De strategische cockpit komt er op neer dat het bestuur en directie onder leiding van een onafhankelijke voorzitter in zowel het voorjaar, als het najaar met elkaar in debat gaat. De manager onderzoek – Frissen geeft toe: hij speelt graag de rol van lastige jongen – en de manager vastgoedanalyse dienen hen gaande het debat van stevige kritiek.

Ymere: beperkingen komen bij ons doorgaans van buiten

De afgelopen jaren zijn drie van dergelijke sessies gehouden. Het debat wordt gevoerd op basis van een actueel beeld over de gebiedsportefeuille. “We onderscheiden binnen ons werkgebied elf afzonderlijke gebieden. Daarover wordt door mij alle relevante informatie geleverd. Dan gaat het om zaken als duidelijkheid over de omvang van ons bezit, de investeringen van andere partijen, onze opgave, een financiële vertaling van die opgave en de verwachtingen voor de toekomst. Gaat een gebied stijgen of dalen. Ook wordt verwoord wat anderen, gemeente of stadsdeelbestuur, huurders of zorginstellingen, vinden wat er in het gebied moet gebeuren.”
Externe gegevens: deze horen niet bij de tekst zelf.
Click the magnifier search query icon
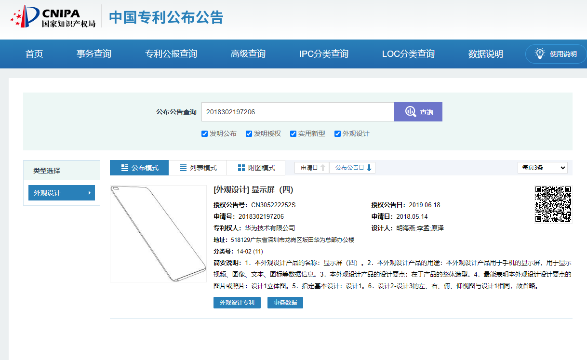The height and width of the screenshot is (360, 587). click(x=410, y=112)
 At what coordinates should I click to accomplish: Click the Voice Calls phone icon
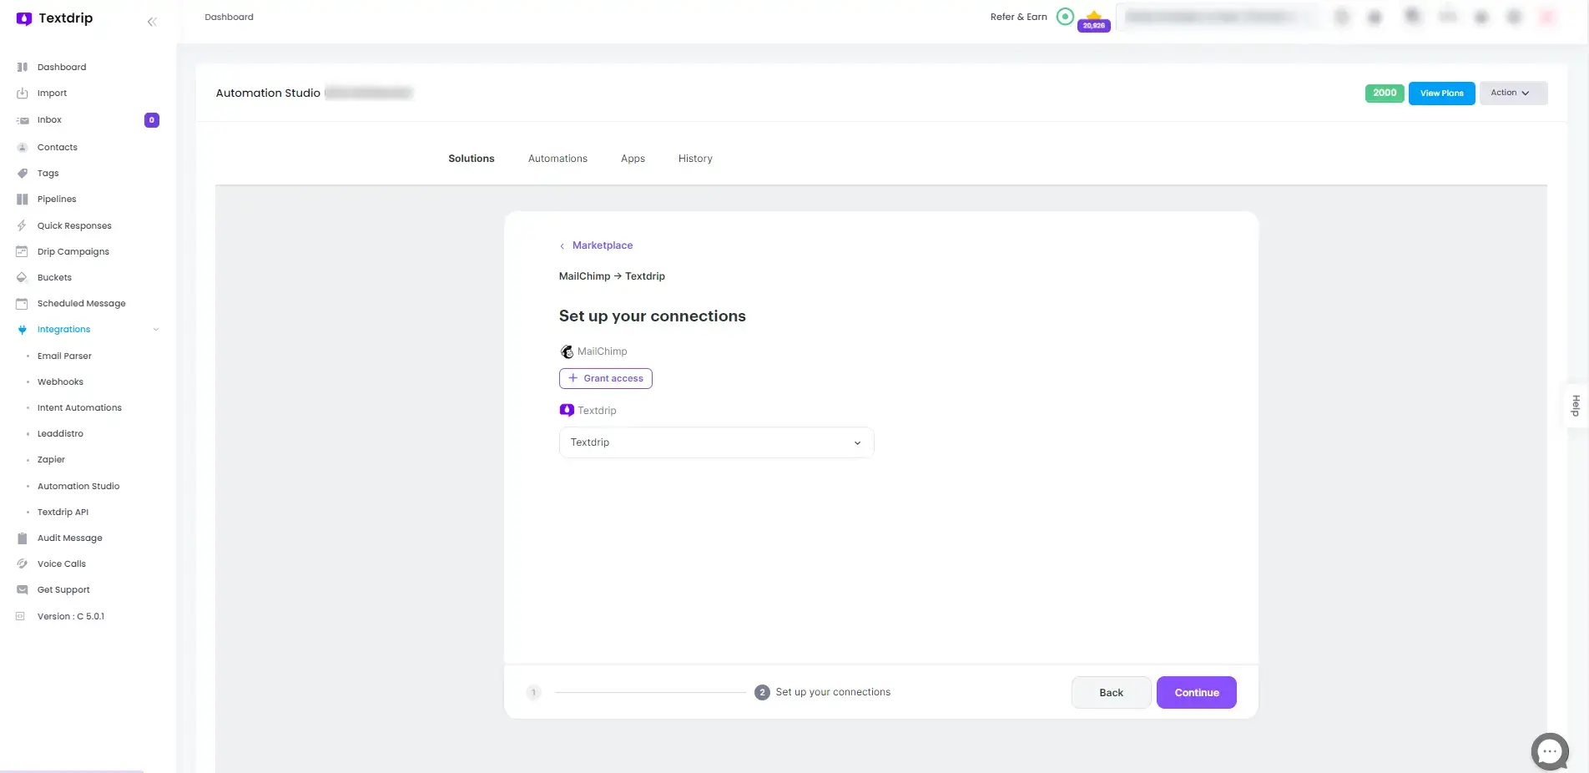pyautogui.click(x=23, y=563)
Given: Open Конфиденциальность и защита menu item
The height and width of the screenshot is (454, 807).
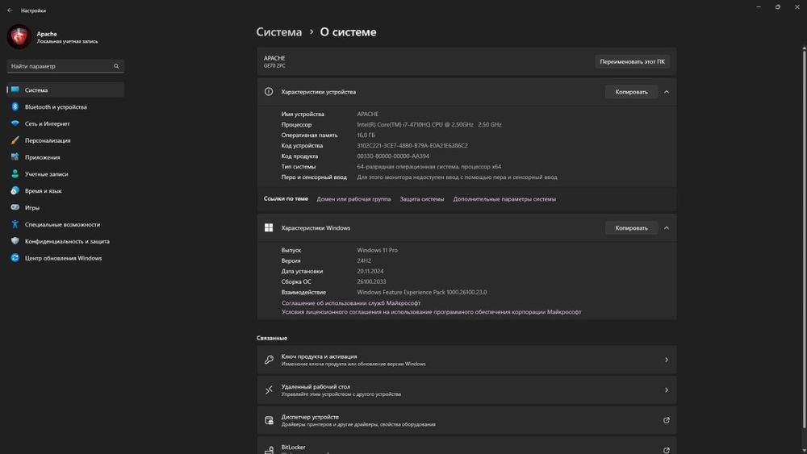Looking at the screenshot, I should tap(67, 241).
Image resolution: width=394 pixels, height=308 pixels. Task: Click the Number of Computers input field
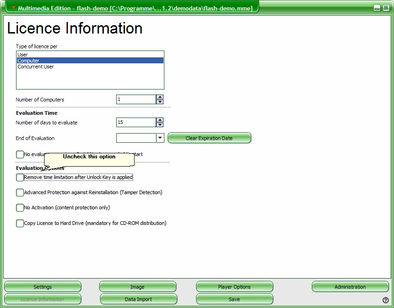[x=135, y=100]
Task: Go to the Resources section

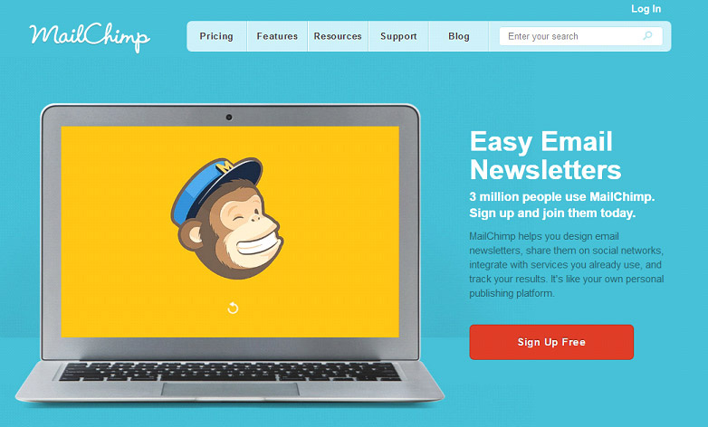Action: point(338,36)
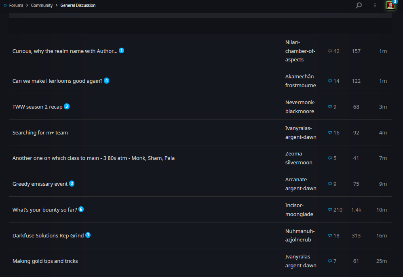Select General Discussion breadcrumb

click(x=78, y=5)

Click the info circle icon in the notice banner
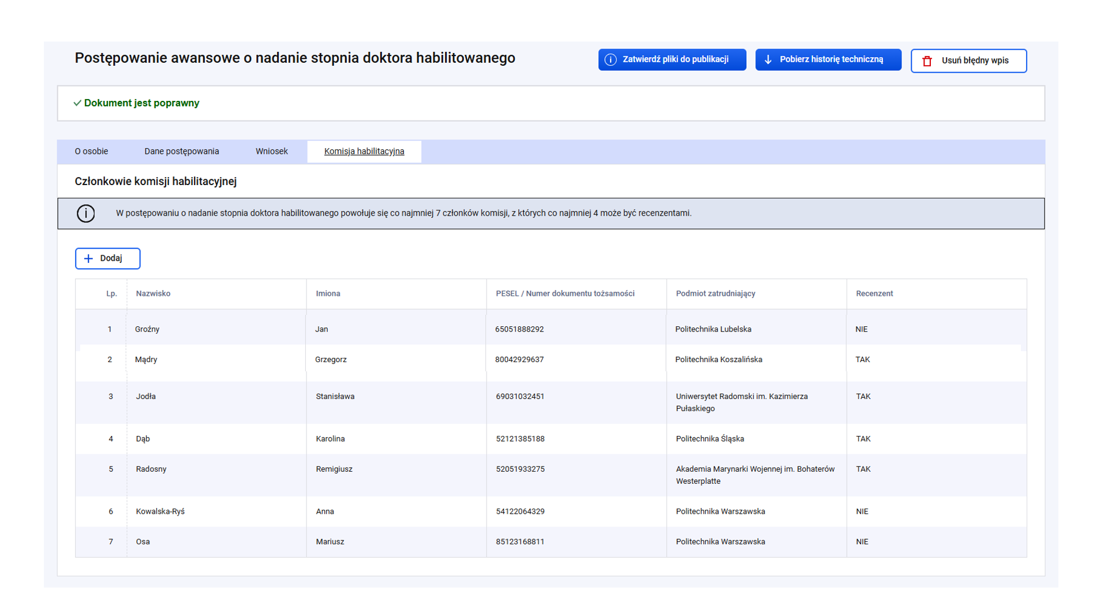tap(86, 214)
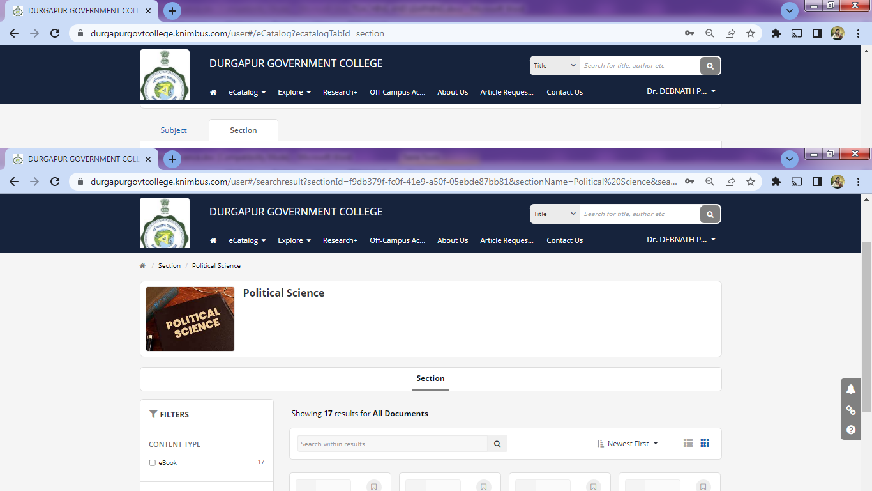The height and width of the screenshot is (491, 872).
Task: Click the link icon below the bell
Action: [x=851, y=410]
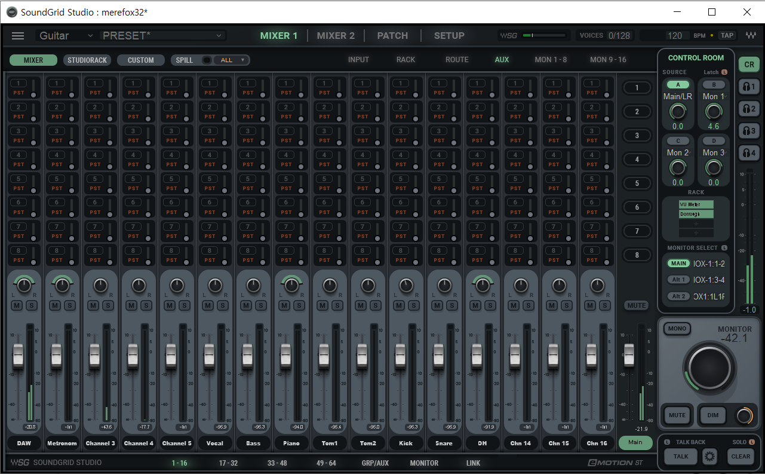
Task: Open the hamburger main menu
Action: pos(18,36)
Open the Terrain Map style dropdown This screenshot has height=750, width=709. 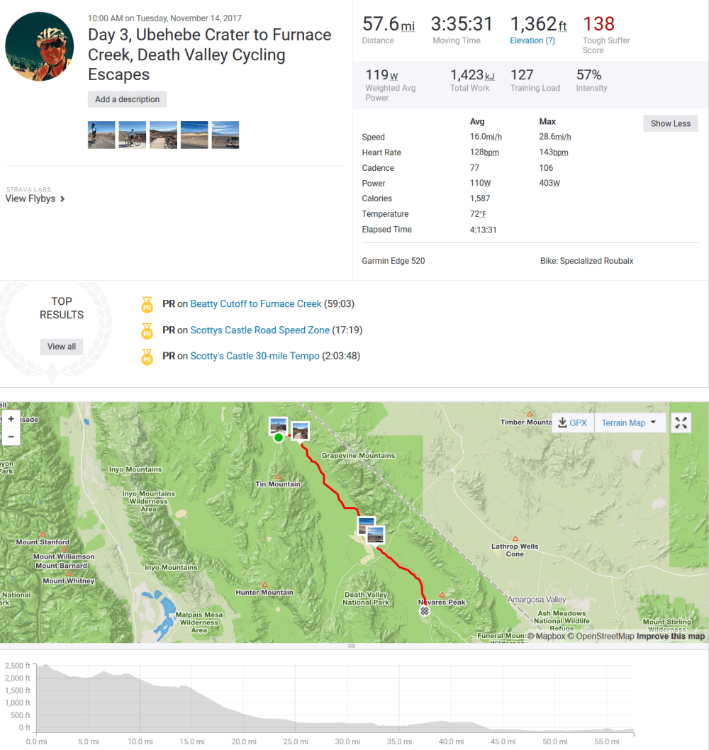coord(630,422)
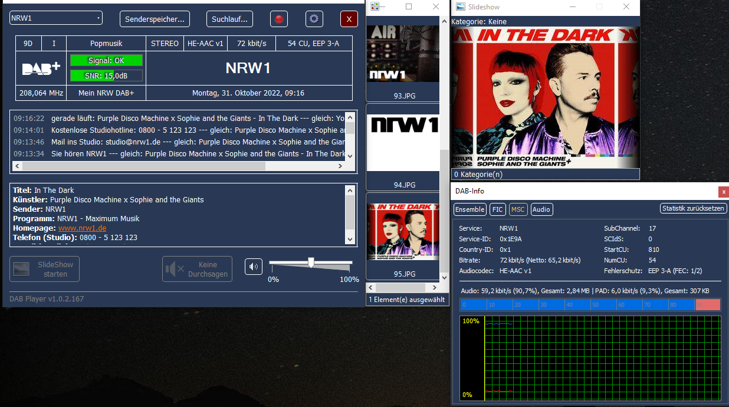The image size is (729, 407).
Task: Click the DAB+ logo
Action: tap(41, 68)
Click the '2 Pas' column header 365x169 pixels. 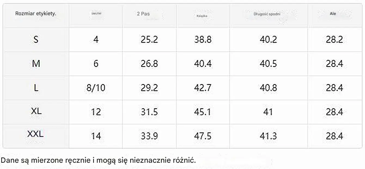click(143, 14)
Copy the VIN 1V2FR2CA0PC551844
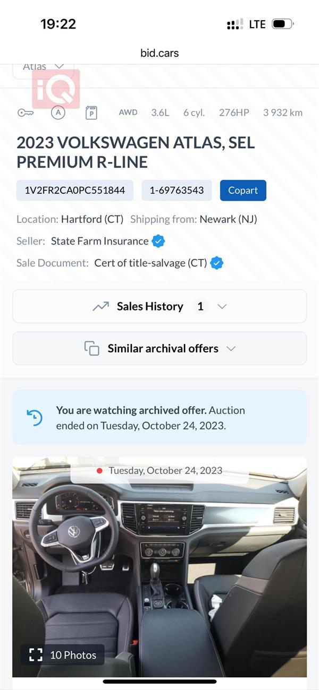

In die informatiestroom wordt ook het ‘marktgat’ becijferd. “We maken het verschil duidelijk tussen de feitelijke inkomsten uit ons bezit en wat we zouden beuren als we die woningen commercieel zouden verhuren. Echt een eye-opener. Dan blijkt duidelijk dat we in een gebied als de Amsterdamse binnenstad, waar het goed gaat, relatief weinig vragen en dat we in Zuidoost en Bos en Lommer, gebieden waar de investeringsopgaven het grootst zijn, relatief de meeste huur vragen. Die constatering heeft ons aan het denken gezet.”

Meer focus

Het debatmodel werpt volgens Frissen zijn vruchten af. De focus op bepaalde gebieden is aanmerkelijk verbeterd. Sinds deze aanpak heeft Woonmaatschappij bijvoorbeeld de duidelijke keuze gemaakt te investeren in Haarlem-zuidoost. “We hebben de verschillende gebieden onderling vergelijkbaar gemaakt. Daarmee krijgen we veel meer greep op de stand van het gebied. Het kan zo zijn dat zich ergens in Hoofddorp problemen voordoen. Maar nu zien we dat de schaal van de problemen toch echt een andere is, dan de problemen die zich voordoen in bepaalde delen van Amsterdam-Noord. Dat is vervolgens van invloed geweest op onze verkoopstrategie. We hebben nu ook veel beter in de gaten waar we slechts marginaal aanwezig zijn en waar we het verschil kunnen maken. In het zuidoostelijke deel van Haarlem bestaat een belangrijke herstructureringsopgave; misschien bescheiden in vergelijking met de Westelijke Tuinsteden, maar op de schaal van een stad als Haarlem ligt er een probleem. We geloven in het gebied, denken onze investering terug te kunnen verdienen en we zullen daar de komende jaren dus het verschil gaan maken. Niet alleen door woningbouwactiviteiten, maar ook door sociale investeringen.”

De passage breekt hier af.